Toplanan deliller ve tüm dosya kapsamı birlikte değerlendirildiğinde yukarıda açıklandığı şekilde ve mahkememizce alınan rapor ve ek rapor bilimsel verileri içerdiği ve hesaplamanın doğru ve yerinde bulunduğu raporların içerik ve sonucu itibariyle yerinde görüldüğü anlaşılmakla rapor ve yapılan hesaplama gözetilerek itirazın iptaline karar verilmiştir.
Mahkememizce (İstanbul Kapatılan …Asliye Ticaret Mah…. ) verilen karar Yargıtay 23.Hukuk Dairesi’nin 2015/113 E.-2016/2004 K.sayılı, 30/03/2016 tarihli ilamı ” Mahkemece hükme esas alınan raporda, işlemiş faiz hesabının iflas tarihine kadar hesaplandığı belirtilmesine rağmen, iflas tarihi 10.12.2009 olduğu halde, faiz hesabının 14.02.2011 tarihine kadar yapılması ve buna dayalı olarak bulunan rakamın hüküm altına alınması hatalı olduğu gibi, takip talebine ve kayıt kabul talebine dönüşen istek içerisinde yer alan asıl alacak miktarı içerisinde işlemiş faiz talebinin de bulunduğu gözetildiğinde taraflar arasındaki sözleşme hükümlerine göre bu kalem alacağın talep edilip edilemeyeceği üzerinde durulmadan karar verilmesi yerinde görülmemiştir.
Keza borç hesabında ödenmeyen çekler kapsamında, aynı raporda … A.Ş. tarafından keşide edilen çekler nazara alınmışsa da davalı müflis şirket dışında tüzel kişiliği bulunan şirketçe keşide edilen çek bedellerinden ne sebeple müflisin sorumlu tutulacağının belirtilmemesi yerinde görülmemiştir.
Son olarak kayıt kabul davası ile itirazın iptali davası ayrı usul hükümleri ve temyiz süresine tabi olduğundan itirazın iptali davasının ayrı olarak yürütülmesi gerektiğinin düşünülmemesi de doğru olmamış, bozmayı gerektirmiştir.
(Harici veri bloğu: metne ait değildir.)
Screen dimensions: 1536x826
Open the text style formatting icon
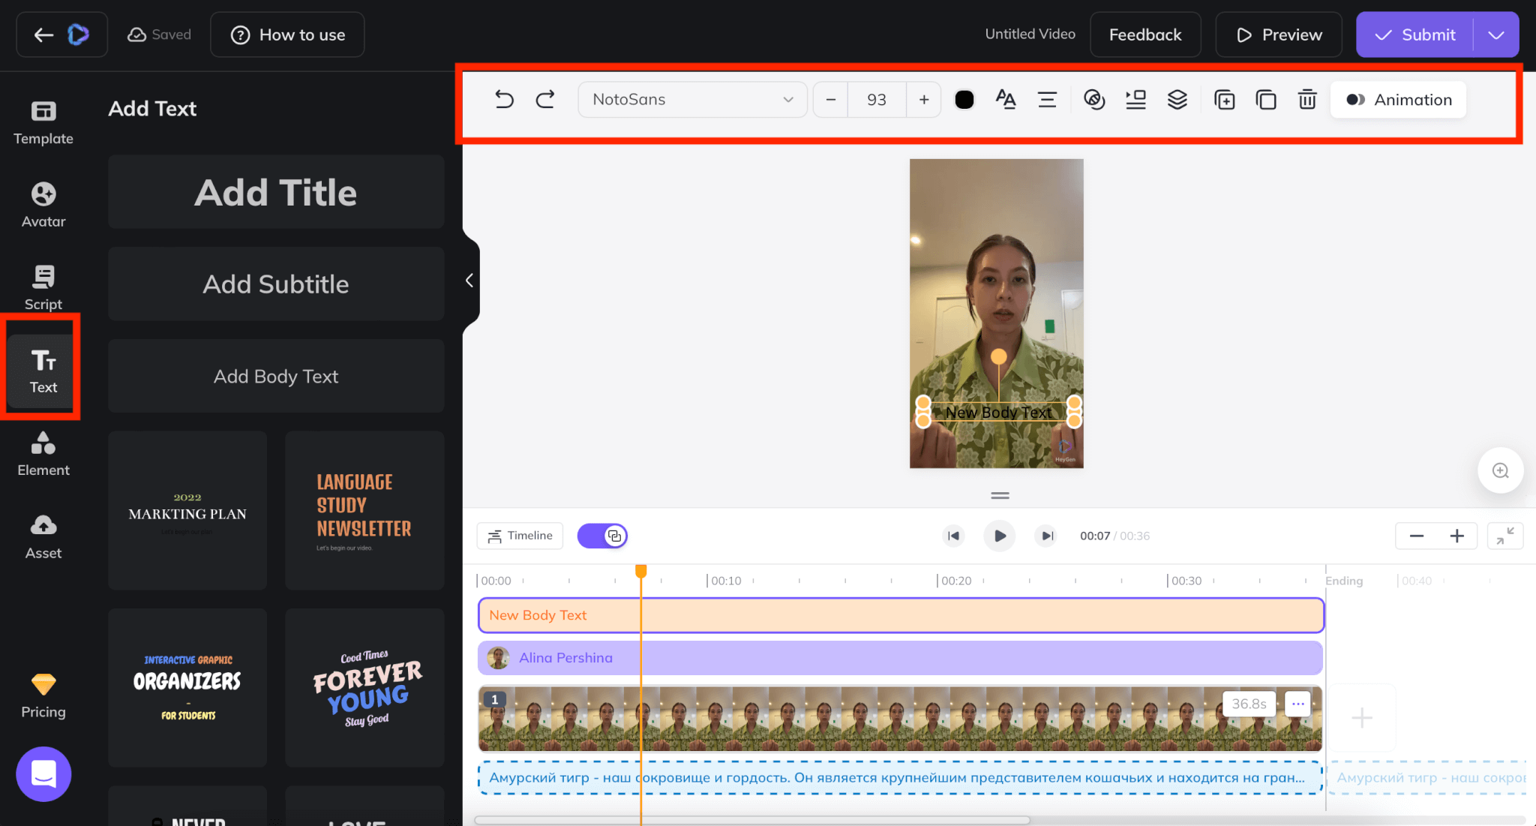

Hükmü ile bozulmuştur
Mahkememizce yeni esasa kaydededilen davada, bozma ilamına uyularak yargılamasına devam olunmuştur.
Davacı vekili 08/07/2019 tarihli duruşmaya gelmemiş, bunun üzerine takip edilmeyen dosyanın HMK ‘nın 150. Maddesi gereğince işlemden kaldırılmasına karar verilmiş olup, 3 aylık süre içinde yenileme dilekçesi sunulmadığından davanın HMK 150 maddesi uyarınca açılmamış sayılmasına karar vermek gerekmiş ve aşağıdaki şekilde hüküm kurulmuştur.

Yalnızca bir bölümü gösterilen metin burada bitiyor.